Graham's sandwich was all right, but the bland dressing could have been made with a little more vinegar. A touch of acidity works wonders on a heavy on the meat/heavy on the cheese sandwich, and I don't think the tomato he left out would have stood up very well.
There's a dessert counter, too, and unfortunately, I was too full to partake (though I was interested in the chocolate zucchini cake, an example of one of the only times vegetables and chocolate are permitted to be together ever). Graham got a lemon "tart" before we left, and I place that in quotations because it wasn't very tart at all. Cloyingly sweet with a crumble crust and confectioner's sugar on top, if I'm going to eat something that sweet, I prefer that it contain chocolate and cleverly-disguised illegal substances. I kid, I kid.
As you can see from the photo at the top, Macklind Avenue Deli is open until 8pm on weeknights, but not shown is that the patio doesn't close until ten. The whole place closes up at 4pm on Sundays. Remember, you're still on the South Side, and most of these people still make dinner by 5pm.
Saturday, September 15, 2007
This blog was born from the frustration I've experienced with the St. Louis food "scene." (Quotations are because I have no other way to describe it; I'm not the type of person to use the word normally.) As you may have noticed in my sidebar up there, I hate toasted ravioli. I've had ice cream far better than that of Ted Drewes', and I think that gooey butter cake is gooey, and that's just about it. I can't stand that the RFT Reader's Choice (or whatever) poll has named TGI Friday's as the best appetizer selection several years running. It bothers me that people in this town seem to like things because they're supposed to, and they don't seem to know how to want any better.
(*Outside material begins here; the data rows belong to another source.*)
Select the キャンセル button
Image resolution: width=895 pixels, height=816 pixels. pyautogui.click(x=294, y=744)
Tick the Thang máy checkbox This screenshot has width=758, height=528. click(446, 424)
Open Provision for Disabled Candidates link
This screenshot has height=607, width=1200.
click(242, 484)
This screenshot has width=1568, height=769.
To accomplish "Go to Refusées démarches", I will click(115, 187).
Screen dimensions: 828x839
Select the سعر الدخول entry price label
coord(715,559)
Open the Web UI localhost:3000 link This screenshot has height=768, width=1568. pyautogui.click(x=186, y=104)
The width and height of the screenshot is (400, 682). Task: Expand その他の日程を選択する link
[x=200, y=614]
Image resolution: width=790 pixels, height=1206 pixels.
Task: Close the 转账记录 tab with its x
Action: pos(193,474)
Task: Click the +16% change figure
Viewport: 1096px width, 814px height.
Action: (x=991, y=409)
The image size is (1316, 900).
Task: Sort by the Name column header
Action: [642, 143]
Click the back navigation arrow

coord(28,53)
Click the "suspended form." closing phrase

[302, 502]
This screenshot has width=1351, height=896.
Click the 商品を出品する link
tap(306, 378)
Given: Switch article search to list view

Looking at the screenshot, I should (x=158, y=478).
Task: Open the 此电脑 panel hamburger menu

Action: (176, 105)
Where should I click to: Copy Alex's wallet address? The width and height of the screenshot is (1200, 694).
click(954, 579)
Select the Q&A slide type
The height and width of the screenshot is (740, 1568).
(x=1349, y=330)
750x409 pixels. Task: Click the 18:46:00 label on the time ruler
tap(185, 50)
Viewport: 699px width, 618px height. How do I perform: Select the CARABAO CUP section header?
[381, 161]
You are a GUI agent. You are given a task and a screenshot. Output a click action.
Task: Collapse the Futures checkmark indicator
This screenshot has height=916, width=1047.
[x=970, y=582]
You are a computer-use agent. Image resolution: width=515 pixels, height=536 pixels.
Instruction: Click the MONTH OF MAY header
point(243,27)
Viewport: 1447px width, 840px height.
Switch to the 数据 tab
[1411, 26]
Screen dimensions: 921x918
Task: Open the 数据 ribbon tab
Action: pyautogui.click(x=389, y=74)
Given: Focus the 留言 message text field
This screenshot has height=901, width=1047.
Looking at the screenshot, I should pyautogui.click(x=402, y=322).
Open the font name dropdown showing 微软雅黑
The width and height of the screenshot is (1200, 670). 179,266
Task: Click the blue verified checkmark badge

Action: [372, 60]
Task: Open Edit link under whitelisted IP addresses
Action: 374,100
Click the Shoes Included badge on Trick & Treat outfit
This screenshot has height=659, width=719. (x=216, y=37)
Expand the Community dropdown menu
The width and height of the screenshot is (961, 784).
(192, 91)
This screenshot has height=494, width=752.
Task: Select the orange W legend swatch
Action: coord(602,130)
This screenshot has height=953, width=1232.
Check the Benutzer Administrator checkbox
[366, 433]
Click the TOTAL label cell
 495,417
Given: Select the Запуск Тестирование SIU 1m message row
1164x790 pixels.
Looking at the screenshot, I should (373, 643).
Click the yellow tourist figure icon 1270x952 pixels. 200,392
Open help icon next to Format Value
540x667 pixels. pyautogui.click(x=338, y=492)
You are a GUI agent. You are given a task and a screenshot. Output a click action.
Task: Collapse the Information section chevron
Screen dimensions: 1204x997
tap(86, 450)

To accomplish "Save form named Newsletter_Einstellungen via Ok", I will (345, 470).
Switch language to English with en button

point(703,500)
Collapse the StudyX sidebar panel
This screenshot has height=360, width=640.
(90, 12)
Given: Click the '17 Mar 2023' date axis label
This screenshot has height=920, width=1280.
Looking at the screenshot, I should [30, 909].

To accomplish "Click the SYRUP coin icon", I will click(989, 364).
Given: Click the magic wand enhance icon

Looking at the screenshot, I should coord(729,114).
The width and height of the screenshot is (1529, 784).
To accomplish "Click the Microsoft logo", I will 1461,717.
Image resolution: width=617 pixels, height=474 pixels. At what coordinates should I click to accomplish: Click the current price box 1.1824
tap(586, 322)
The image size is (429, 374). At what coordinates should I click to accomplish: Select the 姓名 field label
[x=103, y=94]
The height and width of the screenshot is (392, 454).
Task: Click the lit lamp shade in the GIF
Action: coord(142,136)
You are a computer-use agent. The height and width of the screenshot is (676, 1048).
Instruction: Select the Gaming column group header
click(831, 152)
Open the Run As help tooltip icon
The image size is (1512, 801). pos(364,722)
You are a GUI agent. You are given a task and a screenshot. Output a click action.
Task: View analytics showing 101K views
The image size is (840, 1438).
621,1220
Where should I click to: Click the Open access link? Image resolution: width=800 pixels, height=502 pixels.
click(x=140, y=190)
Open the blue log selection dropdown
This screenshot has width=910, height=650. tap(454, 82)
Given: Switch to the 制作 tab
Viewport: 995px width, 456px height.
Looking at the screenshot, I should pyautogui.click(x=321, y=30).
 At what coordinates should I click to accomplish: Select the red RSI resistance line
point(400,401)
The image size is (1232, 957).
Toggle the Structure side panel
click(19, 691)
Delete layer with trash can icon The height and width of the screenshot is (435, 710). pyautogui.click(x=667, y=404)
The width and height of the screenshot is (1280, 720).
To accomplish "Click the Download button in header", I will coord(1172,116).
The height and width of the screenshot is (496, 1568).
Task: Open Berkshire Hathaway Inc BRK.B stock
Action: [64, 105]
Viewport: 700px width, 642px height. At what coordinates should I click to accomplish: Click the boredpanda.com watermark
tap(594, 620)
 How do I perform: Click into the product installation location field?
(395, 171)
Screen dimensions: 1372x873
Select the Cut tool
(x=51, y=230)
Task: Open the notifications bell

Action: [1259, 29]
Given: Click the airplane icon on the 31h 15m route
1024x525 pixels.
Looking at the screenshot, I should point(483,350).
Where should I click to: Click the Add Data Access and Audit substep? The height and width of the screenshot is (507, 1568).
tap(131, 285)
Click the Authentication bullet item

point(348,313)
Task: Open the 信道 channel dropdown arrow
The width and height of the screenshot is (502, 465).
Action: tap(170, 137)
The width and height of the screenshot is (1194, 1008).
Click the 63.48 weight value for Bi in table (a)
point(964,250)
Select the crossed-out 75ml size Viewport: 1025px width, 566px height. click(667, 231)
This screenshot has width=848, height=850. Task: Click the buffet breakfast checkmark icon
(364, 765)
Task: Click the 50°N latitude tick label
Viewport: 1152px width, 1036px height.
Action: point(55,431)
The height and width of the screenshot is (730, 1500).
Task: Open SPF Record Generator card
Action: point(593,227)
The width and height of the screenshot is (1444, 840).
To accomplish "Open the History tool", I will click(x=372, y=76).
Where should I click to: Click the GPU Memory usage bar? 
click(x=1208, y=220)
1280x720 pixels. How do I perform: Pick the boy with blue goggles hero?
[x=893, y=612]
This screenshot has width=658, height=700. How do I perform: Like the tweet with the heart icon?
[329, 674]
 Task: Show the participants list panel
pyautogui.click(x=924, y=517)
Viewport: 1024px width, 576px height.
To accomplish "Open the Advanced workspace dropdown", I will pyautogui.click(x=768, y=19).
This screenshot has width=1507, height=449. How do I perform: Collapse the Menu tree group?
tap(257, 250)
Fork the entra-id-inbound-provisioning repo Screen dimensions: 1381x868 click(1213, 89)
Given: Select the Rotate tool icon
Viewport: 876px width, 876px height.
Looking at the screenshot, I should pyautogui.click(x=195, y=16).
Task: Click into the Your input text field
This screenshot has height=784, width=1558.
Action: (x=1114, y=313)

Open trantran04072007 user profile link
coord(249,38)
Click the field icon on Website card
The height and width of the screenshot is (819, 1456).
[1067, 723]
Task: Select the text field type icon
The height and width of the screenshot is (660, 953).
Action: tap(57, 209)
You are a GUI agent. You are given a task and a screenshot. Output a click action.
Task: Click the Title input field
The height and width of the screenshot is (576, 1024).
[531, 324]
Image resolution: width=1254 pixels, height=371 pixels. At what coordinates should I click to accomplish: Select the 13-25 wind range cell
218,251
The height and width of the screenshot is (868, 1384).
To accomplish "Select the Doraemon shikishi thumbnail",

Probably, this blog is partly due to my spiteful nature. I want to give a big Finger to everyone out there who's never wanted more than bourbon-glazed boneless chicken wings (wings aren't fucking "boneless," just be honest and call them chicken PARTS) on red-checked tablecloths while some suburban brat wails in the background.
But I also think that St. Louis has so much potential, and part of the reason we still have so many independent and family-run places is because some people, in some places, continue to patronize them for a simple reason - they're good. I want to show my friends and anyone else who cares where these places are. I also want to make people less afraid to try new things or spend a little bit more on the good stuff.